Noah and his family spend a solar year on the Ark (or thereabout). That is a lot of waiting in a sunless wooden hull (and the size of the ark only deepens that darkness).
After the waters subside, and the Ark comes to rest on Mt. Ararat, the world still spends a lot of time draining and drying. This means additional waiting, more than just waiting for the flood to end, for Noah and those with him on the Ark.
Even once the Dove comes back with the olive branch (Gen. 8.12) Noah waits another sabbath week and sends it out again. More waiting.
And then, after removing the door from the Ark (Gen. 8.13a), on or close to the first day of the first month of a new year, and after seeing that the “face of the ground was dry” (Gen 8.13b), Noah still waits —waits almost two more months! More waiting.
What is Noah waiting for?
He is waiting for the voice of God. He is waiting for the divine invitation, the glad welcome of God, into the new creation (Gen. 8.15-17). Only then does Noah sally-forth (Gen. 8.18-19).

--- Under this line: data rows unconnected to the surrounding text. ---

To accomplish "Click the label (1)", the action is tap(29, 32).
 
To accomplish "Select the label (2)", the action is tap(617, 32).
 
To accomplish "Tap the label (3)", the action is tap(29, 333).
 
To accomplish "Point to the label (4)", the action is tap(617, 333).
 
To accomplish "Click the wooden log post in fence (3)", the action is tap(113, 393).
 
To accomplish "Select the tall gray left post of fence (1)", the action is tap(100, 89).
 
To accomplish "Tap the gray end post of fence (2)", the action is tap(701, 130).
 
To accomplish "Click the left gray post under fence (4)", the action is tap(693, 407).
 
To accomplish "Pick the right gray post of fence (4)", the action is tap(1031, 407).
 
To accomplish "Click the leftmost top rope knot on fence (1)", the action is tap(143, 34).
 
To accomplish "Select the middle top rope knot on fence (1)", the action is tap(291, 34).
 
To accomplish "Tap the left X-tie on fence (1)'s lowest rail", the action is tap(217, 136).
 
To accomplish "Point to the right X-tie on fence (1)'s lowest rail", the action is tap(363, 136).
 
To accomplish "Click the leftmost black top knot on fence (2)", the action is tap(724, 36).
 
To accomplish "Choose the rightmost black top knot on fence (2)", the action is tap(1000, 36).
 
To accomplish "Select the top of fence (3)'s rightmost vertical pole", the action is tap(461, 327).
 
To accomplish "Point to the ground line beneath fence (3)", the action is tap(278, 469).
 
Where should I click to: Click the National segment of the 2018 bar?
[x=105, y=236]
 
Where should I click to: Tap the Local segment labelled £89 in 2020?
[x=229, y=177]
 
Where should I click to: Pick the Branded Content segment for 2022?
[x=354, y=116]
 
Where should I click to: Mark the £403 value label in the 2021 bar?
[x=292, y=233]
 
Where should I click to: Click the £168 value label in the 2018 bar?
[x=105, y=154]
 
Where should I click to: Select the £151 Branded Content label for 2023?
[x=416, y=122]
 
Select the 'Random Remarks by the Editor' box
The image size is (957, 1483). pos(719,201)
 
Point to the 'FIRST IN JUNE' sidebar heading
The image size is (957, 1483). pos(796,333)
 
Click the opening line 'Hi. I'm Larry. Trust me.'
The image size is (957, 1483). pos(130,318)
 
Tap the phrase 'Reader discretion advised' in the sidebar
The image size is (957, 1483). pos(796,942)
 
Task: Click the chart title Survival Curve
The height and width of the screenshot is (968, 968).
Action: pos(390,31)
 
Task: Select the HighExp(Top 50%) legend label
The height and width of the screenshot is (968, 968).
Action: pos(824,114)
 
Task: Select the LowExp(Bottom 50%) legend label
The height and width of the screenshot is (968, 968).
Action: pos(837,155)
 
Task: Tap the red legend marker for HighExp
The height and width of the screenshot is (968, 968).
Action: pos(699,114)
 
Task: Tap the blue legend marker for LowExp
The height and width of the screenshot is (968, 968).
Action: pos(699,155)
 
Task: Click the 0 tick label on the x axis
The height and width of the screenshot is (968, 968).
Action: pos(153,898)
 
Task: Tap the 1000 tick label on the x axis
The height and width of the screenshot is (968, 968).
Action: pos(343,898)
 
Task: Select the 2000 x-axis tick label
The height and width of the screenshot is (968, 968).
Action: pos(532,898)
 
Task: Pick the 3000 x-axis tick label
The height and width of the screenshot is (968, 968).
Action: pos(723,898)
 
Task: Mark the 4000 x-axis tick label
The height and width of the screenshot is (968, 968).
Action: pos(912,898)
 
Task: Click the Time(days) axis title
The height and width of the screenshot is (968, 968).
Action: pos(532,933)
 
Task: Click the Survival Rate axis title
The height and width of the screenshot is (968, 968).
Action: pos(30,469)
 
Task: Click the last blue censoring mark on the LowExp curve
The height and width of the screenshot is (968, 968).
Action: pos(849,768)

But Noah’s waiting is not sheer waiting. It is not an empty waiting. It is a hopeful waiting. It is a waiting marked by rest.
Noah’s name means “rest”. The Ark doesn’t merely “wait” in Mt. Ararat, it “rests” (the Hebrew here is like the verb form of Noah’s name). The Dove sent-out by Noah is looking not for some abstract landing place but a “resting-place” (8.9, yes, again related to the family of words from which we get Noah’s name). When Noah offers a sacrifice to Yahweh in the following section (Gen 8.20-9.17), it ascends to Yahweh as a “pleasing aroma”, and again this is a pun on Noah’s name: it is a Noah-smell, it is a restful-smell, it is flavor that makes one at peace (8.20).
Wait on the Lord like Noah, let us find our rest in him. Let him be our God of Sabbath.